PROBLEM STATEMENT ▸ Find the string "screenshot" in the records and copy each line where it occurs.
━━━ EXTRACTED DATA ━━━
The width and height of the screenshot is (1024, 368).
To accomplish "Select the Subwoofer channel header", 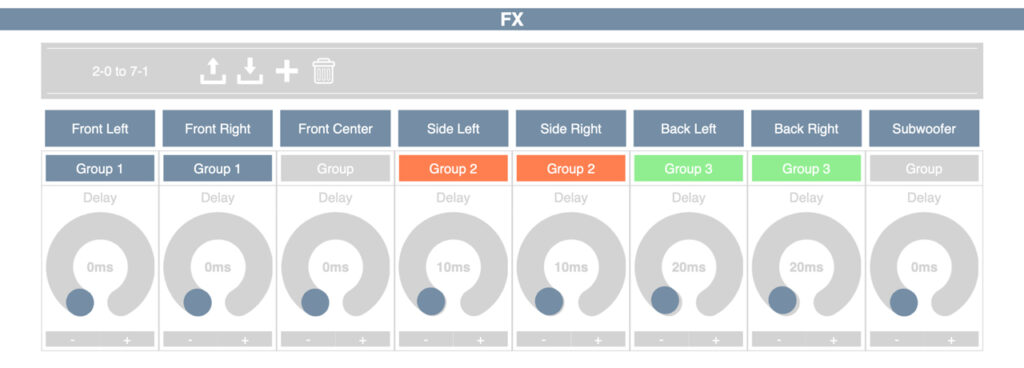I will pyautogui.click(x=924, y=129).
━━━
━━━ EXTRACTED DATA ━━━
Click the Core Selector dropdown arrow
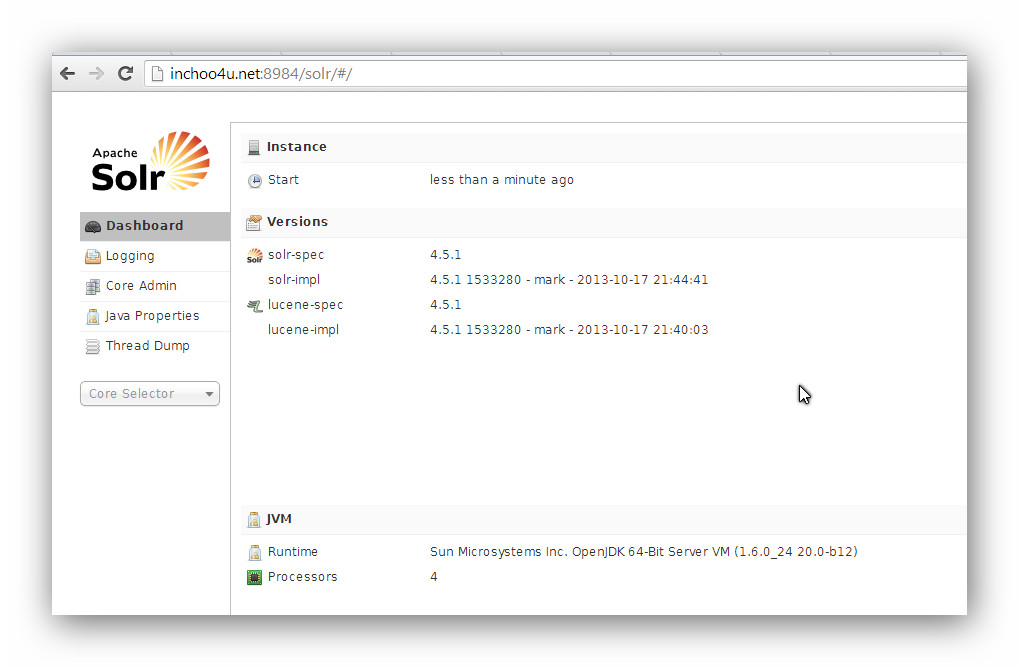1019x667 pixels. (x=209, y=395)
━━━
━━━ EXTRACTED DATA ━━━
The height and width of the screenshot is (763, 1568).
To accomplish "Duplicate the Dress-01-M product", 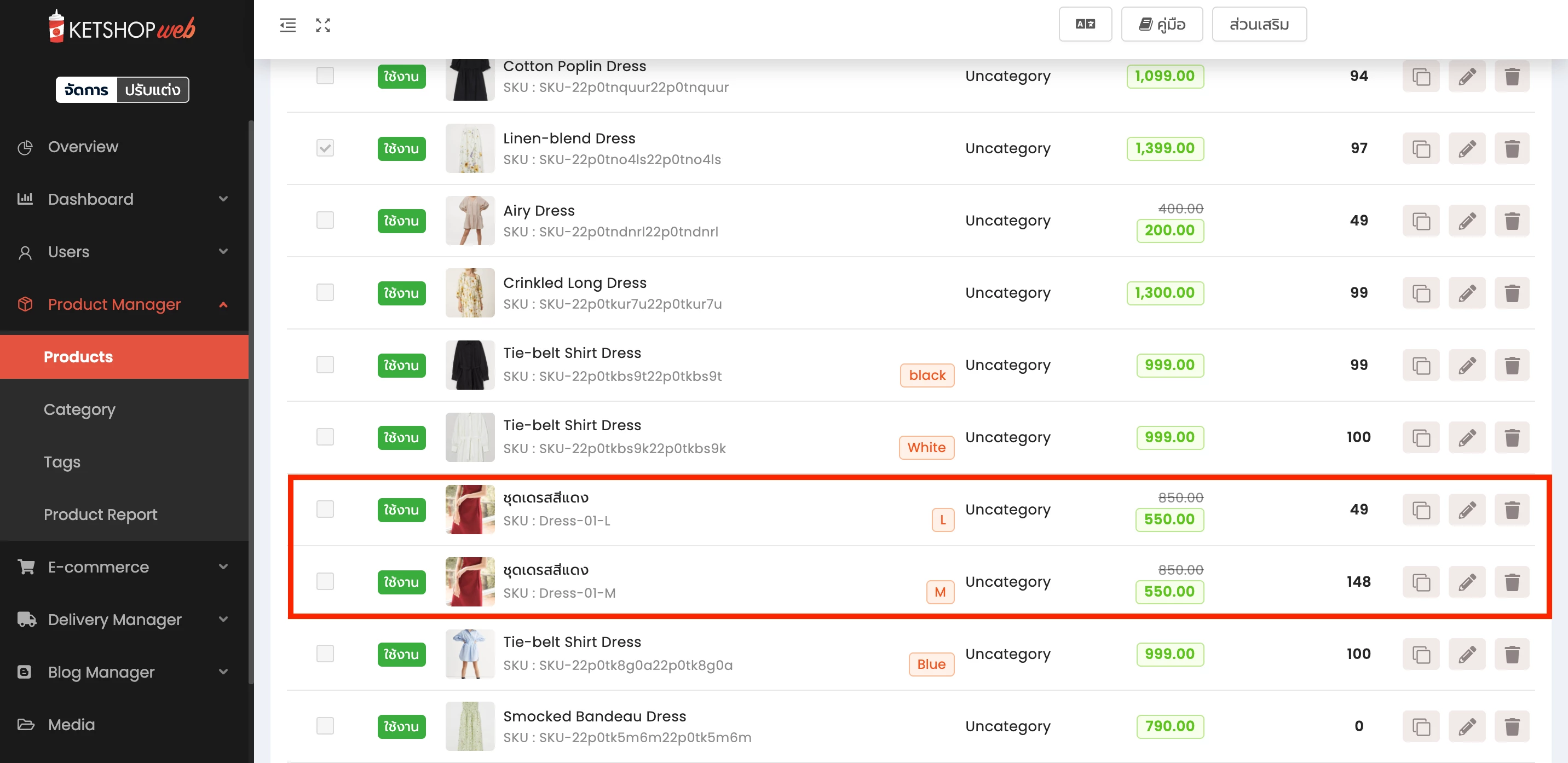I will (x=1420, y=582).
━━━
RESULT OF THIS EXERCISE ▸
The width and height of the screenshot is (1024, 368).
The height and width of the screenshot is (763, 1568).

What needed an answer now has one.